Jonah Goldberg, as every wk.,
testifies:
After all, we adopt healthy habits and strong principles because we trust that they will minimize chaos and misery in our lives.
Oh ho. "Strong principles [read: pathologically inflexible & rigid, esp. about the insignificant] minimize chaos & misery."
It's steeply downhill from there, of course, but he wraps the piece up w/ the very lines we'd picked as awful enough to copy, paste & never mention again.
By all means let the nation do what it must to keep the downward dip as short and shallow as possible. But let's not, in a quest for security, abandon good habits and forget the hard-learned lessons that have given us so much.

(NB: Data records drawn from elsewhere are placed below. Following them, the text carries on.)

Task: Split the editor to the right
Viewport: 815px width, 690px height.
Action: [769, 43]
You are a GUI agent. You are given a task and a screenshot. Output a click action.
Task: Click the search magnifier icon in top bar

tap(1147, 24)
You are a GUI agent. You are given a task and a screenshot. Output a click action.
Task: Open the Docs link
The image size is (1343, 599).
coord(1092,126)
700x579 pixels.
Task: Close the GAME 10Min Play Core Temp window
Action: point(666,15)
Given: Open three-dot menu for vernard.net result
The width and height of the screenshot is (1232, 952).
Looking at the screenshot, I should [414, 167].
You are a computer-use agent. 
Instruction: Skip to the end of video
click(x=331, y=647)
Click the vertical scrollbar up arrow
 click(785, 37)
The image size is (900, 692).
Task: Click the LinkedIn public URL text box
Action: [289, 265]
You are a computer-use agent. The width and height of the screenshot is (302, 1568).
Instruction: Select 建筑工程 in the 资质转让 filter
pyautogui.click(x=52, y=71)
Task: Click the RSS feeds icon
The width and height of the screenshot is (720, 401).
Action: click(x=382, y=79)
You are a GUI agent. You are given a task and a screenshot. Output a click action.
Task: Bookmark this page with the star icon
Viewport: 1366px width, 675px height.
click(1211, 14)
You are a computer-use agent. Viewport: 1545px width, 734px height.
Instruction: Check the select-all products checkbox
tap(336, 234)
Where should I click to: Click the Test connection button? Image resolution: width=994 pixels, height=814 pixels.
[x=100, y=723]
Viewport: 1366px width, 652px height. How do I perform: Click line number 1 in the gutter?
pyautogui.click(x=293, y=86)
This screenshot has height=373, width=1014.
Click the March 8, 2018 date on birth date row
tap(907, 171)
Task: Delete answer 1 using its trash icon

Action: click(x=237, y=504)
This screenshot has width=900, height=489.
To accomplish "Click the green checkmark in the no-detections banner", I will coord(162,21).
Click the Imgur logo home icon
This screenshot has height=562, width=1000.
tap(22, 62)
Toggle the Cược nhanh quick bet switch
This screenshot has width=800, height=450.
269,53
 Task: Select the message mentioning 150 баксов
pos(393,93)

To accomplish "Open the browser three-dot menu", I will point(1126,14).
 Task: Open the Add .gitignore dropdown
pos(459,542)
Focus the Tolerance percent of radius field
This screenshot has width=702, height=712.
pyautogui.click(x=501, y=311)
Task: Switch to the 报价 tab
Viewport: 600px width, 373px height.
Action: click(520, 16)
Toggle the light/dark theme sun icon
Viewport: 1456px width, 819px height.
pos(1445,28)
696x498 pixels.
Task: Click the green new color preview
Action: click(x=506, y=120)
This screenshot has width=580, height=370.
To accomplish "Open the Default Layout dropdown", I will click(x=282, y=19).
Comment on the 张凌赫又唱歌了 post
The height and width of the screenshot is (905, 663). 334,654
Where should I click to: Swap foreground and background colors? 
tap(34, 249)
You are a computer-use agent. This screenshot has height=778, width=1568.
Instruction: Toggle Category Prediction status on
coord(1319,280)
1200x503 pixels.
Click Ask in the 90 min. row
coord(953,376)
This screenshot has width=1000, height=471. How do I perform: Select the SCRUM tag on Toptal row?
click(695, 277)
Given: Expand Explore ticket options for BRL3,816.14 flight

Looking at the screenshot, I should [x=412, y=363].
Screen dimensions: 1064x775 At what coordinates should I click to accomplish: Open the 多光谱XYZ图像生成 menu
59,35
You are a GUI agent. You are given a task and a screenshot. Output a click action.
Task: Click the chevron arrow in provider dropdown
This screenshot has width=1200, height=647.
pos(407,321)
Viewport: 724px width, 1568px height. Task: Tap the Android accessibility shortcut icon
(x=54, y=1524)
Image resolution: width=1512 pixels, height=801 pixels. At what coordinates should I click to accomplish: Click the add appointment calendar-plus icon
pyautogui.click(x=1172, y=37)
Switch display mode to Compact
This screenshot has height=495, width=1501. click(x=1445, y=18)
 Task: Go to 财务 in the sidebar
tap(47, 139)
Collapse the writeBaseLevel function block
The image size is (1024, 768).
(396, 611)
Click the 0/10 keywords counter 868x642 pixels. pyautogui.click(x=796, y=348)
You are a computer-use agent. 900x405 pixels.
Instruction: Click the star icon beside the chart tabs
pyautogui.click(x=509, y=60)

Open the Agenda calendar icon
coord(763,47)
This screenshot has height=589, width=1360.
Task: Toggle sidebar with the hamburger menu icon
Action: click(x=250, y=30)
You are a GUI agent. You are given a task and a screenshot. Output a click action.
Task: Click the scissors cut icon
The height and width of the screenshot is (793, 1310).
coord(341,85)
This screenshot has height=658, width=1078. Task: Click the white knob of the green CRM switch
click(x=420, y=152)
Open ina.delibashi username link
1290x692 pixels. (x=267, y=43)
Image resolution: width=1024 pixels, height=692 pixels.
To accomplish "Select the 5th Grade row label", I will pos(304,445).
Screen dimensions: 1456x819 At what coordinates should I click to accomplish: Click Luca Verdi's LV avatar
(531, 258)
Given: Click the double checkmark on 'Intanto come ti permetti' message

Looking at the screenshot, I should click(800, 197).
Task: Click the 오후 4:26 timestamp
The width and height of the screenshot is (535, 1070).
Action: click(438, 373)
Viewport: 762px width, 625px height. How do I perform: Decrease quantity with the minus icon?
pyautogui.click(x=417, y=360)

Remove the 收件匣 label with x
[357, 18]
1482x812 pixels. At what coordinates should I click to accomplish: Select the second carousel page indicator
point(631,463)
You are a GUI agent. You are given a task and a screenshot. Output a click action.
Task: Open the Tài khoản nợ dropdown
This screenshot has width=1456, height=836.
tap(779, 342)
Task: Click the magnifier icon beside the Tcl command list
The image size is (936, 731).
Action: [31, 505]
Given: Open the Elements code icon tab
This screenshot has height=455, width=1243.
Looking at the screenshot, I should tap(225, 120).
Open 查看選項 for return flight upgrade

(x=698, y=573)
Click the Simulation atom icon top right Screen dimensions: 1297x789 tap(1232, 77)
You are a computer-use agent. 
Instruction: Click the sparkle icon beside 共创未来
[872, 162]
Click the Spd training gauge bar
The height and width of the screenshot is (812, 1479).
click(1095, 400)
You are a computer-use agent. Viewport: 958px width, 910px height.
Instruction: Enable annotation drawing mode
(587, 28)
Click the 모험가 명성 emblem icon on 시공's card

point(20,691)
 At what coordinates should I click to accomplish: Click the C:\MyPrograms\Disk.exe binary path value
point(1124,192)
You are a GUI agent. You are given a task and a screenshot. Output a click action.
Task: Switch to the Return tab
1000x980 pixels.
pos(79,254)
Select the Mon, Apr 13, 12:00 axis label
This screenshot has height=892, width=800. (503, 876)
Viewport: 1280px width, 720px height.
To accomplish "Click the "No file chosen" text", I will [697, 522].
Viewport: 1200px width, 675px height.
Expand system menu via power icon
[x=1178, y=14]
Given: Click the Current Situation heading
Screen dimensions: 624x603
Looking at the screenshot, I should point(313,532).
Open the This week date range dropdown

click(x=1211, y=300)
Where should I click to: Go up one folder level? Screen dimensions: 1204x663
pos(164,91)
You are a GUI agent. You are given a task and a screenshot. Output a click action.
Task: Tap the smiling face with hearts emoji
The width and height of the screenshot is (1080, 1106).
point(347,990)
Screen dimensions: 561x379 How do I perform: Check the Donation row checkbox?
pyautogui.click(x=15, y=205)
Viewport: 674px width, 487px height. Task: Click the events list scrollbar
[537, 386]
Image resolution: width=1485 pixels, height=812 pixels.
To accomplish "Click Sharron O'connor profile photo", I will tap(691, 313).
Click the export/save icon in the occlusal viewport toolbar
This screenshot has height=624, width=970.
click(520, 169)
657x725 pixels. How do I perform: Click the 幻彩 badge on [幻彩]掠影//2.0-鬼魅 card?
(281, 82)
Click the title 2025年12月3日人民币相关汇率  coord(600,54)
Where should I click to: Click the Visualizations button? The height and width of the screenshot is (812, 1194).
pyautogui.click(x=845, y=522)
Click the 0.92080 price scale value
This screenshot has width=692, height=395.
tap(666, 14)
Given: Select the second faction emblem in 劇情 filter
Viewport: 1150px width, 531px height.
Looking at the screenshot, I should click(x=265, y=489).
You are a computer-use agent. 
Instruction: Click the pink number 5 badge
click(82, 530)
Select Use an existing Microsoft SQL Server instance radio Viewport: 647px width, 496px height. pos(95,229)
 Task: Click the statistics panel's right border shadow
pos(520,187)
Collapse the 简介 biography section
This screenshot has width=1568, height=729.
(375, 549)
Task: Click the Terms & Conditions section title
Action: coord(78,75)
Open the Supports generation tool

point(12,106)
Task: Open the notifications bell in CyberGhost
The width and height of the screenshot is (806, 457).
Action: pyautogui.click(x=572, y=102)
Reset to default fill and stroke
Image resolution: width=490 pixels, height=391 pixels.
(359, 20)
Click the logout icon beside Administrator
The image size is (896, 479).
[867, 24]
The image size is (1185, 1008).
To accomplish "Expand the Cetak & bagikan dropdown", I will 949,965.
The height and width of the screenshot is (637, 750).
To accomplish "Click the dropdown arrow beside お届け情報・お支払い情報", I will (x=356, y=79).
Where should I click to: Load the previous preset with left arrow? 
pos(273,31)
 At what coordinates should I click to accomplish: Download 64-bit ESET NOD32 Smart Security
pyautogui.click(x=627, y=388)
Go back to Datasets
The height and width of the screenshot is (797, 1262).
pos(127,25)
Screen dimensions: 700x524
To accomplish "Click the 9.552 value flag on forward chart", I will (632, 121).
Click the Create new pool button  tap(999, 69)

Um, yes. And while these "principles," "habits" & "hard-learned lessons" may (or may not) have given us much, what have they given us lately? More to the point, what the hell are the old, tried, traditional ways costing all the
rubesinvestors, & the poor saps who'd expected to retire in the first quarter of this century? And what is wrong w/ a quest for security? That's all these nimrods want to talk about when the "What the fuck
is George W. Bush good for?" question arises, the "no attacks since that big one that was totally Clinton's fault, see, he's not a complete fuck-up" response, but for some reason it's immoral not to want the financial well-being that you've worked for like a fucking dog for XX yrs. be stolen from you by a sociopathic asshole w/ an M. B. A.